The intermediate-mass-ratio inspirals (IMRIs) may be surrounded by dark matter (DM) minispikes. The dynamical friction from these DM minispike structures can affect the dynamics and the gravitational wave (GW) emission of the IMRIs. We analyze the effects of general dynamical friction, with a particular contribution from DM particles moving faster than the stellar-mass black hole in an eccentric IMRI. Our calculation show that these DM particles tends to eccentricify the orbit, therefore the evolution of the eccentricity depends on the competition between the fast moving DM particles and the slow moving DM particles. The results show that the dynamical friction enhances the eccentricity when $γ_\mathrm{sp}\lesssim2.0$, and the general dynamical friction is able to increase the eccentricity. We also analyze the effects of general dynamical friction on the GW characteristic strain. The results indicate that the characteristic strain is suppressed at lower frequencies, and the peak value of the characteristic strain occurs at higher frequencies as the power law index of DM minispike $γ_\mathrm{sp}$ increases. For the first time, a relation between the frequency peak value of characteristic strain of GWs and $γ_\mathrm{sp}$ is established. Using this analytical relation, the presence of DM and its halo density may be determined potentially from future GW data.

Figures (4)

• Figure 1: The evolution of eccentricity $e$ as a function of semilatus rectum $p$. The dot lines correspond to cases without phase space description. The dashdot lines correspond to the cases without the contribution of faster moving DM particles. The solid lines correspond to cases including the contribution of the faster moving DM particles. The black lines correspond to cases without DM. The red, blue and green lines correspond to a spike power law index $\gamma_\mathrm{sp}=1.5$,$2$ and $7/3$, respectively. Top panels: The evolution of $e$ with initial $p=5000\ m_1$. Lower panels: The evolution of $e$ with initial $p=10^5\ m_1$.
• Figure 2: The evolution of semimajor axis $a$ and eccentricity $e$ as functions of time $t$. The dot lines correspond to cases without phase space description.
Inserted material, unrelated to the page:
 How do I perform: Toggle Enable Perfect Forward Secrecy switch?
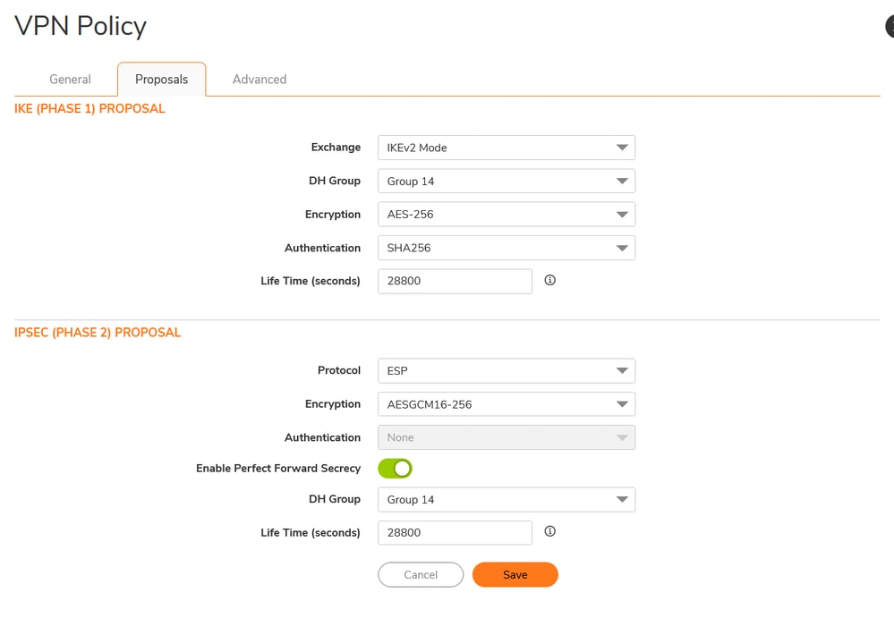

The dashdot lines correspond to cases without faster moving DM particles. The solid lines correspond to cases including the contribution of the faster moving DM particles. The black lines correspond to cases without DM halo. The red, blue and green lines correspond to a spike power law index $\gamma_\mathrm{sp}=1.5$,$2$ and $7/3$, respectively. Top panels: The evolution of $a$ and $e$ with initial $p=5000\ m_1$. Lower panels: The evolution of $a$ and $e$ with initial $p=10^5\ m_1$.
• Figure 3: The effects of dynamical friction on the characteristic strain $h^{(2)}_{+}$. The dot lines correspond to cases without phase space description. The dashdot lines correspond to cases without faster moving DM particles. The solid lines correspond to cases including the contribution of the faster moving DM particles. The black lines correspond to cases without DM. The red, blue and green lines correspond to a spike power law index $\gamma_\mathrm{sp}=1.5$,$2$ and $7/3$, respectively.
• Figure 4: The relation between the frequency peak values of GW characteristic strains and power law index of DM spike $\gamma_\mathrm{sp}$.The dot lines correspond to cases without phase space description. The dashdot lines correspond to the cases without the contribution of faster moving DM particles. The solid lines correspond to cases including the contribution of the faster moving DM particles.